For some projects, you may have hundreds of samples with their own data files. Individually importing each data file into R can be tedious and time consuming. Rather, you can bulk import all of your data files for each sample at once and compile them into a single spreadsheet within R. It should be noted that this only works with data files that are the same data type (all .csv, .tsv, etc.).

First, you want to make sure you have all of the data files in one folder. Each one should include the sample name. For example, sample1_genomad_output.csv, sample2_genomad_output.csv, ...

Then, you want to make sure you have the tidyverse package installed and loaded in R Studio.

install.packages("tidyverse")

library(tidyverse)

Load the data files into R using the following code:

list_of_files <- list.files(path = "~/filepath", recursive = TRUE, pattern = "\\.csv$", full.names = TRUE)

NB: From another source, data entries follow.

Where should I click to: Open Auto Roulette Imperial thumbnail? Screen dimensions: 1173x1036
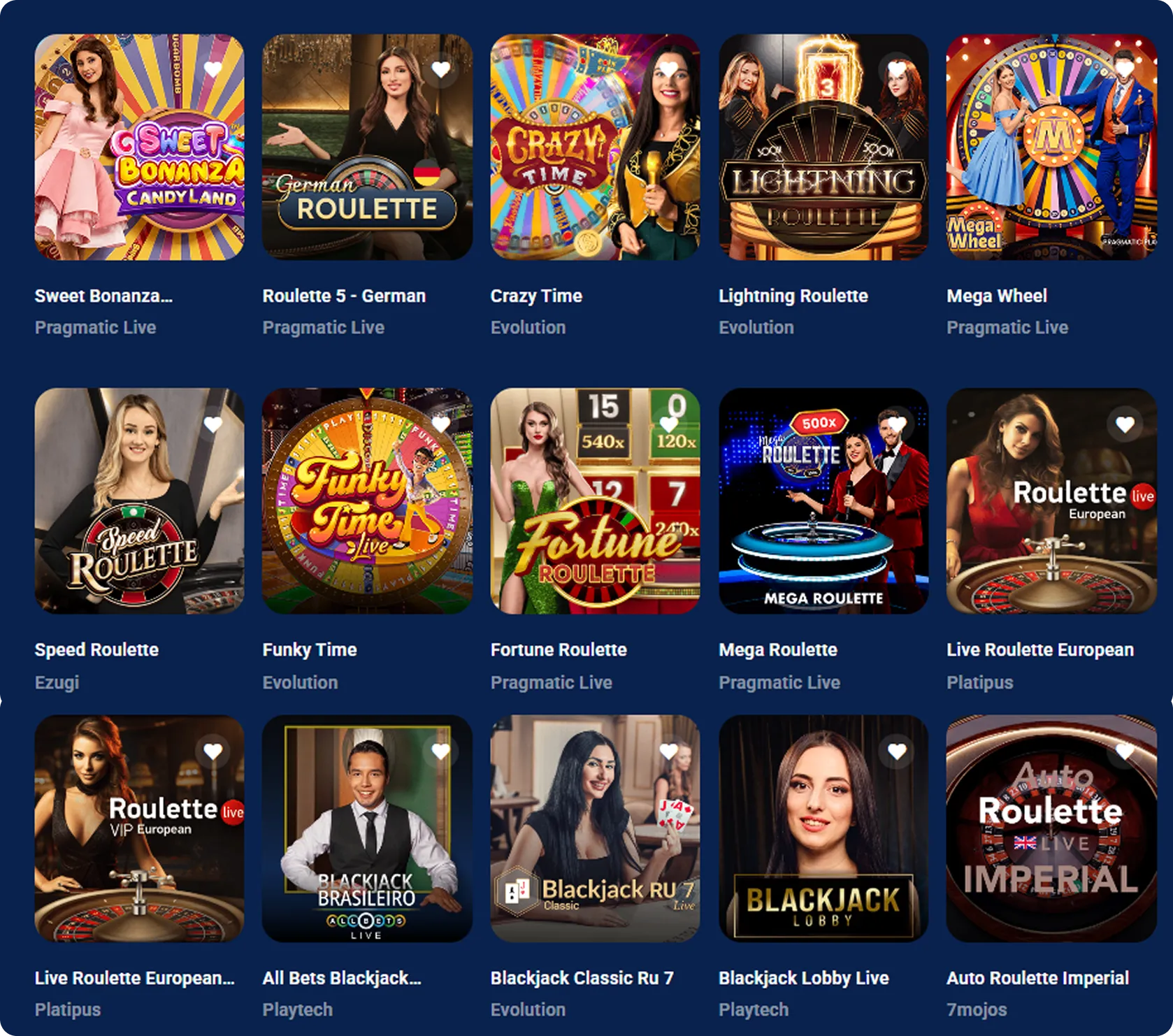(x=1051, y=828)
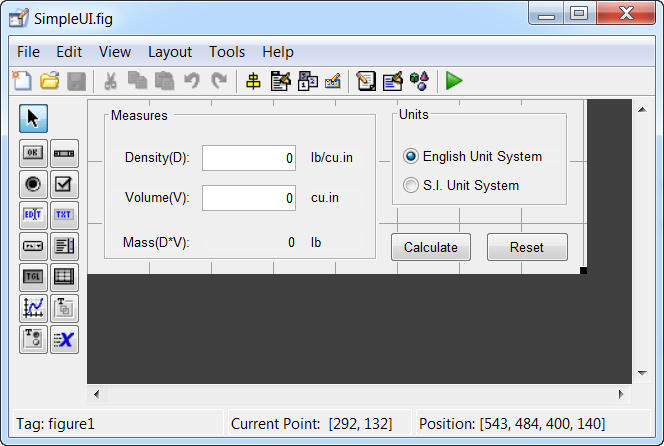Click the Density(D) input field
This screenshot has width=664, height=446.
[x=248, y=158]
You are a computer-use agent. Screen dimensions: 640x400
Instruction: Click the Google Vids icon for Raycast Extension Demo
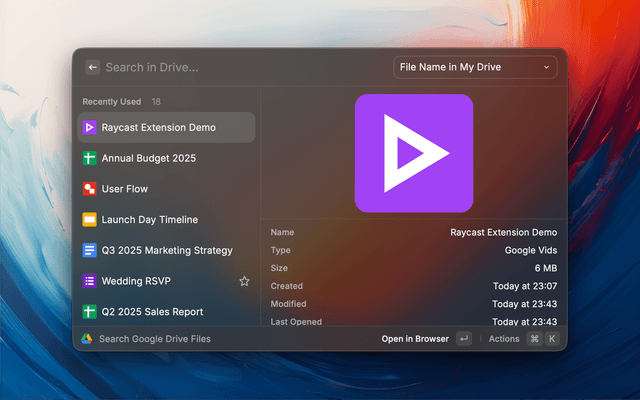point(89,127)
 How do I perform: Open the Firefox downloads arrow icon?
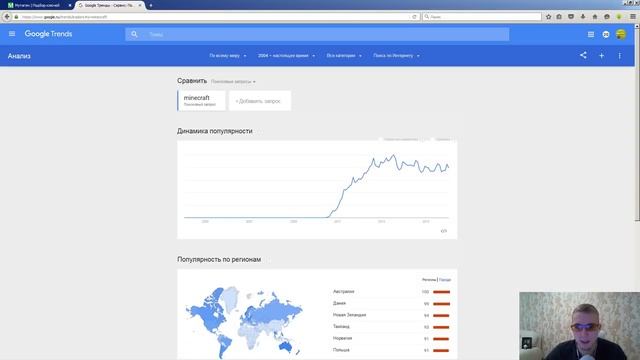coord(583,17)
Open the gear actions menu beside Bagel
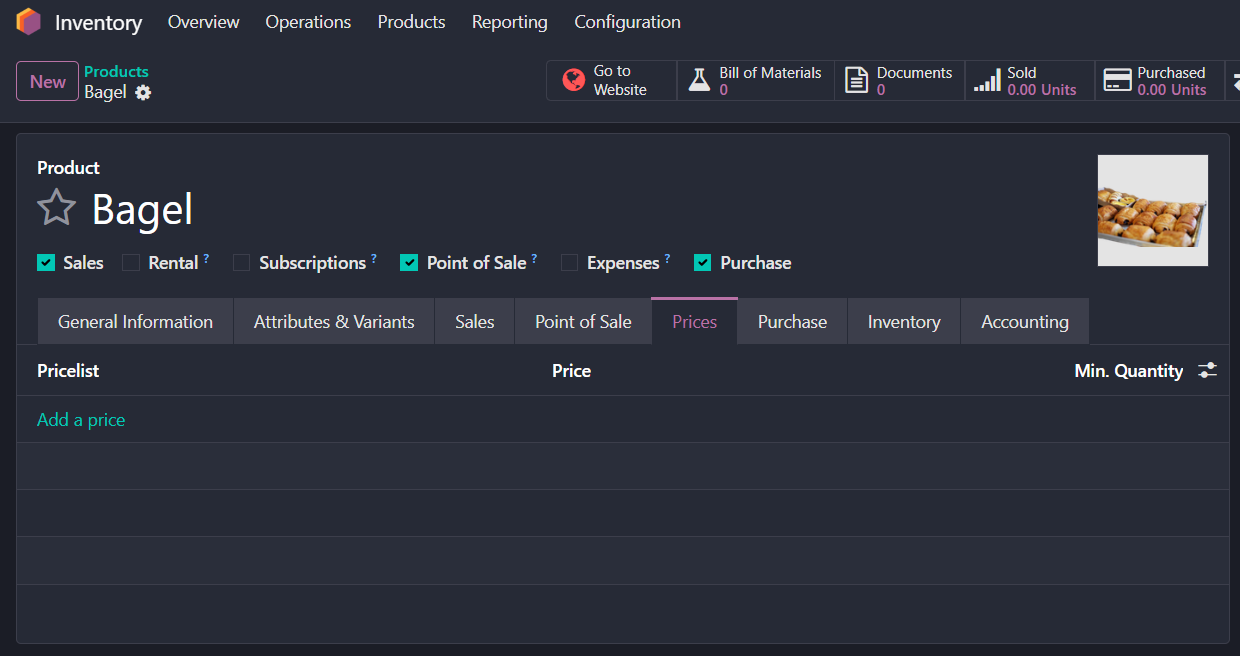This screenshot has width=1240, height=656. point(143,93)
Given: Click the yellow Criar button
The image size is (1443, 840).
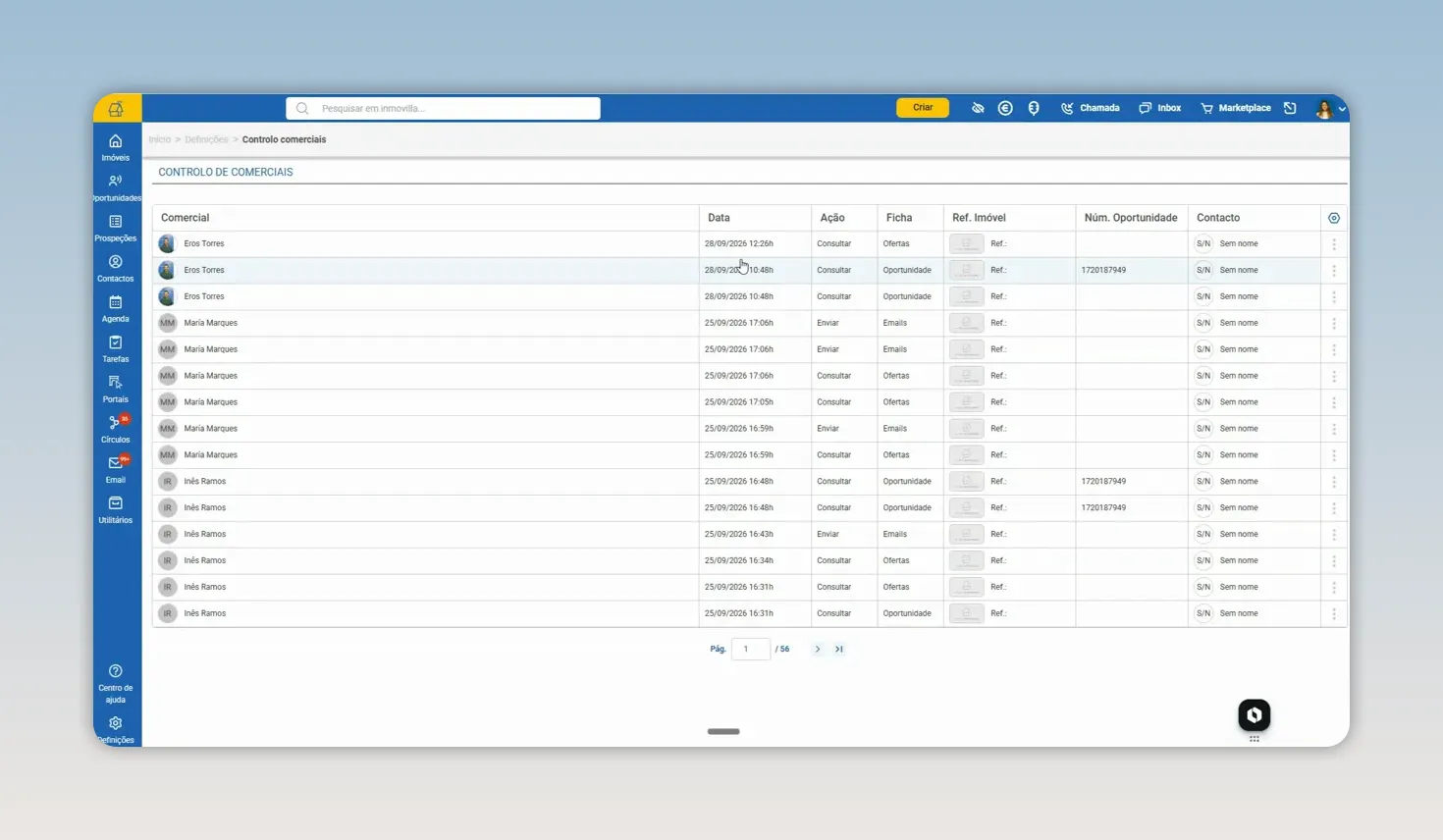Looking at the screenshot, I should (x=923, y=108).
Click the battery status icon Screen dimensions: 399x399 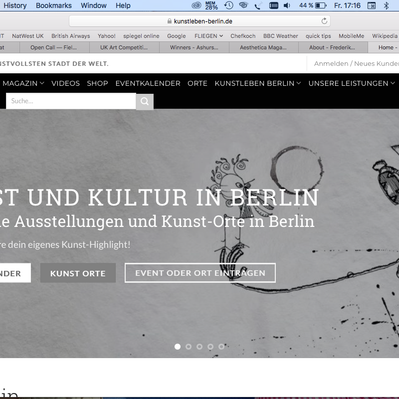click(321, 5)
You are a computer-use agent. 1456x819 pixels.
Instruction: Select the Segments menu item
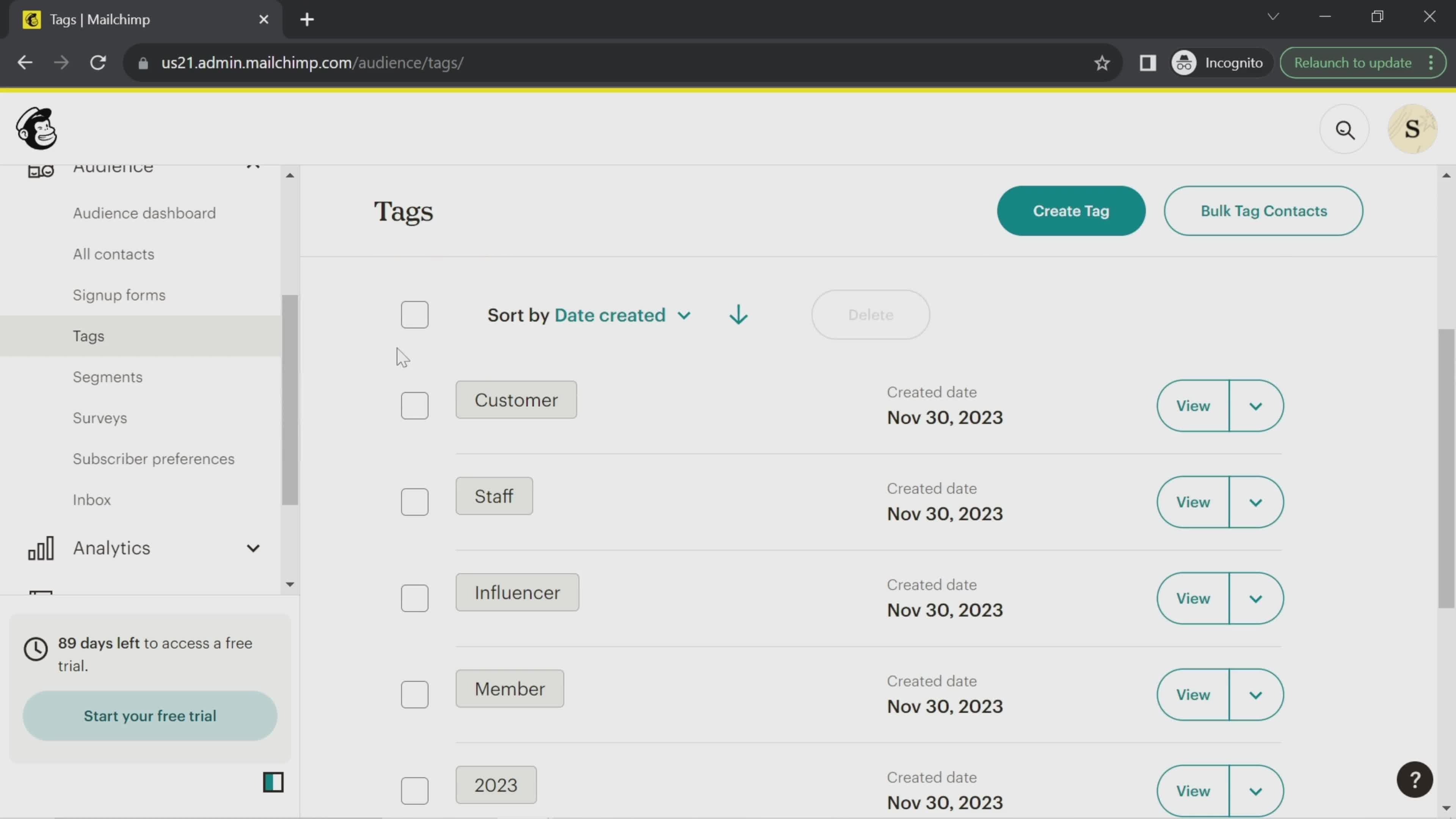pyautogui.click(x=107, y=377)
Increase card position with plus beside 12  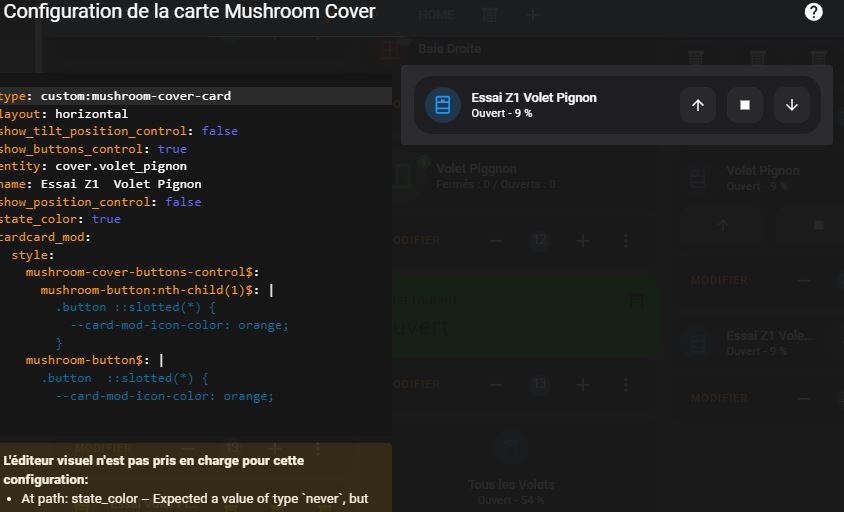(583, 241)
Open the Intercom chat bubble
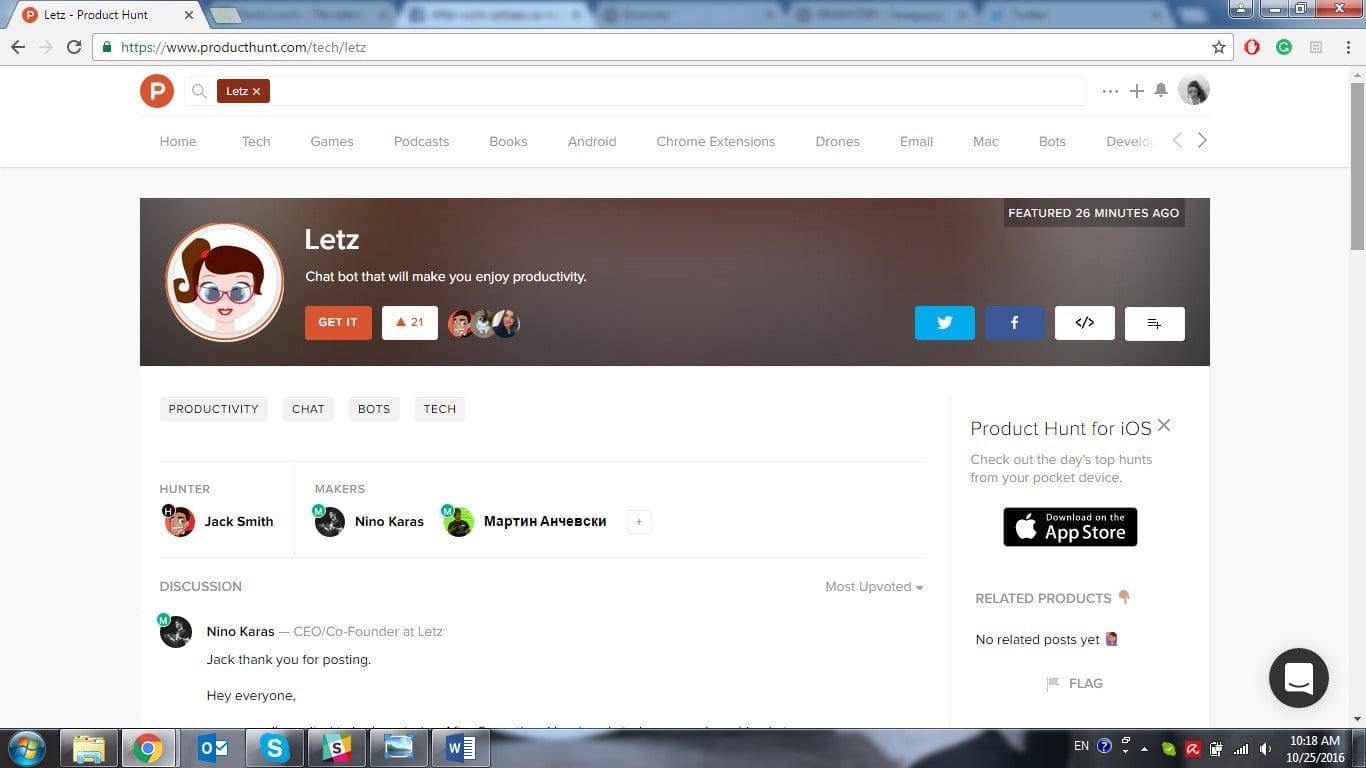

The filepath is the actual pathway to the folder within your computer's hard drive that contains the data files. You can navigate to it using the RStudio file panel on the lower right > click on the 'More' button > select 'Copy folder Path to Clipboard' > paste the folder path into your code.

The 'pattern' attribute designates the type of file to import. This means that every .csv/.tsv data file in the folder will be read in, so make sure the folder only contains the files you're interested in importing.

Create an R dataframe with the data from each file. You will use the read_csv or read_tsv command depending on the type of files you're importing.

df <- readr::read_csv(list_of_files, id = "file_name")

That's it! You've successfully imported all of your data files into a single data frame.